Washington : La lutte anti terroriste

Washington : La lutte anti terroriste

Synthèse par : Abdelkader DJEBBAR

La réussite de la lutte militaire et sécuritaire contre le terrorisme est subordonnée à être nécessairement accompagnée de politiques et programmes politiques, économiques, sociaux, culturels, éducatifs, religieux et autres prenant en charge les différentes vulnérabilités de la société, que la propagande terroriste exploite intensément.

C’est ce qu’a souligné notre ministre des Affaires étrangères, Abdelkader Messahel, à la réunion ministérielle de Washington sur la sécurité, la gouvernance, le commerce et l’investissement en Afrique, à l’invitation du Secrétaire d’Etat américain Rex Tillerson.

Cette réunion qui a enregistré la participation de nombreux Ministres des Affaires étrangères africains, et des représentants de la société civile et du monde des affaires africain, a permis aux participants de procéder à un  échange sur les défis auxquels le continent africain est confronté dans les domaines sécuritaires, de la gouvernance et dans le domaine de la promotion du commerce et de l’investissement.

L’expérience algérienne des années 90 particulièrement n’a pas manqué de polariser l’attention. Notre ministre a évoqué, dans ce cadre, la mise en œuvre d’une profonde politique de déradicalisation et de prévention de la radicalisation ayant pour objectifs la suppression des facteurs pouvant engendrer la marginalisation ou alimenter l’extrémisme et la violence dans la société. Tous les acteurs ont été mis à contribution pour promouvoir la logique de l’inclusion contre celle de l’exclusion.

Messahel a, par la suite, rappelé que la deuxième approche a consisté à voir dans la démocratie le véritable antidote à l’extrémisme violent et au terrorisme et à œuvrer à l’ancrage de ses leviers dans le fonctionnement de la République et de ses institutions ainsi que dans leur relation avec la société et les citoyens.

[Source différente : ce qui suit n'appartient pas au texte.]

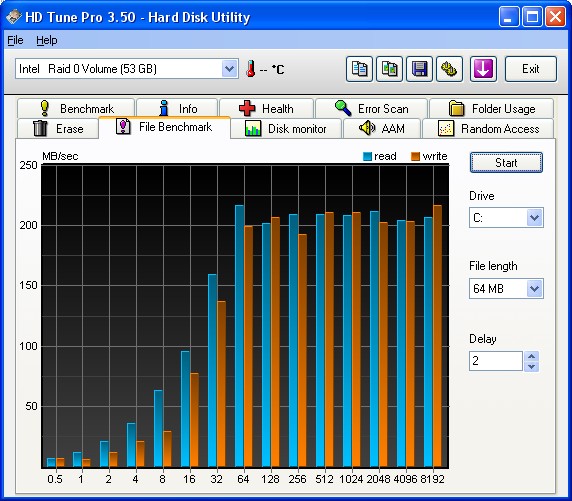Select the Erase tab with trash icon
This screenshot has height=501, width=572.
point(58,128)
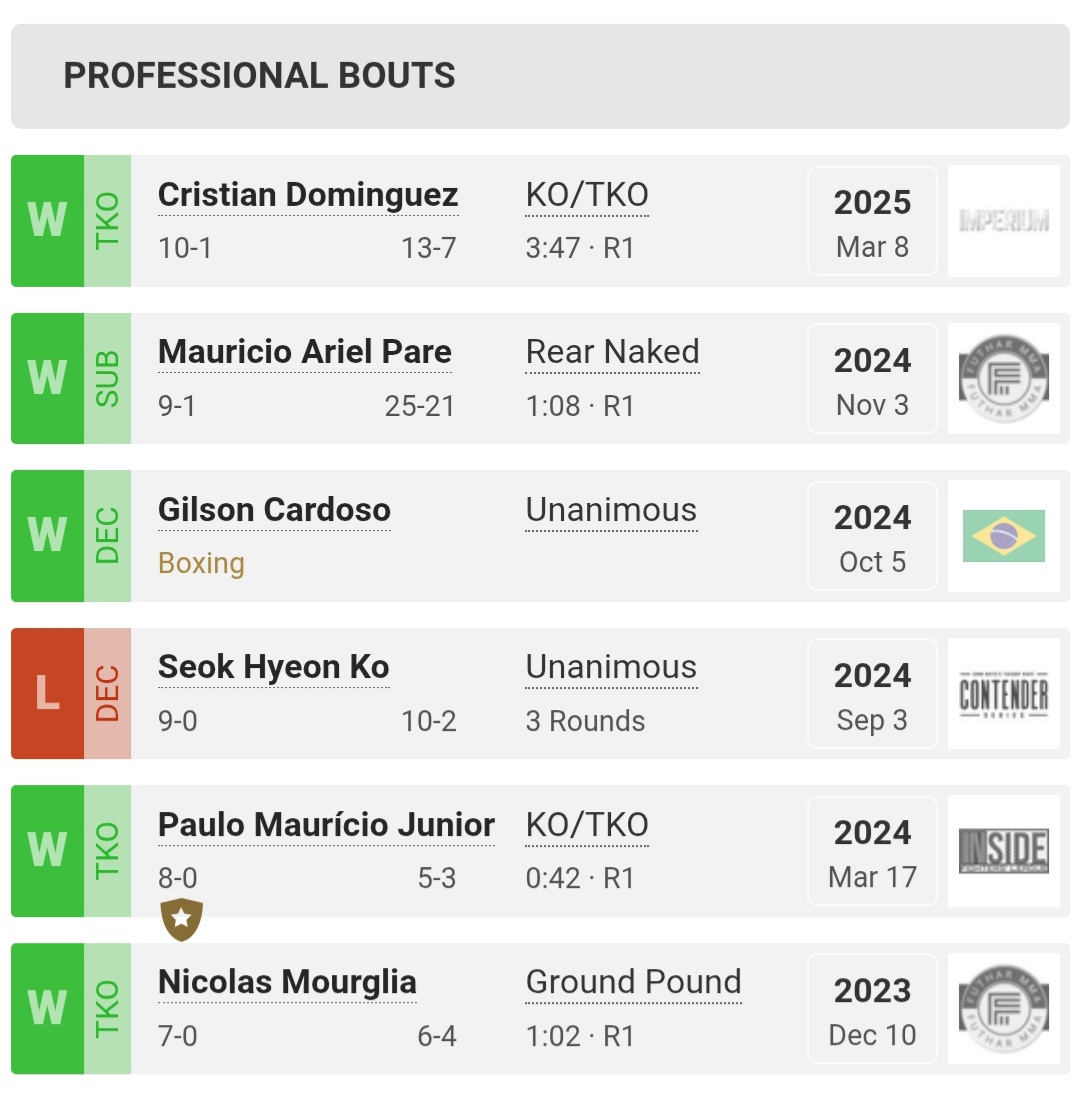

Le ministre des Affaires étrangères est également revenu sur la troisième approche qui consiste en la mise en oeuvre graduelle de la politique de réconciliation nationale, une approche qui repose sur la conviction que les  conflits armés autant que les crises violentes les plus aigües peuvent ne pas se prolonger si la voie du dialogue, de la raison, du sacrifice, de la générosité et du pardon est empruntée avec sincérité et engagement. Cette conclusion est confortée par le classement 2017 de l’institut Gallup basé à Washington, lequel place l’Algérie au 7ème rang des pays les plus sûrs au monde, selon l’indice Law and Order.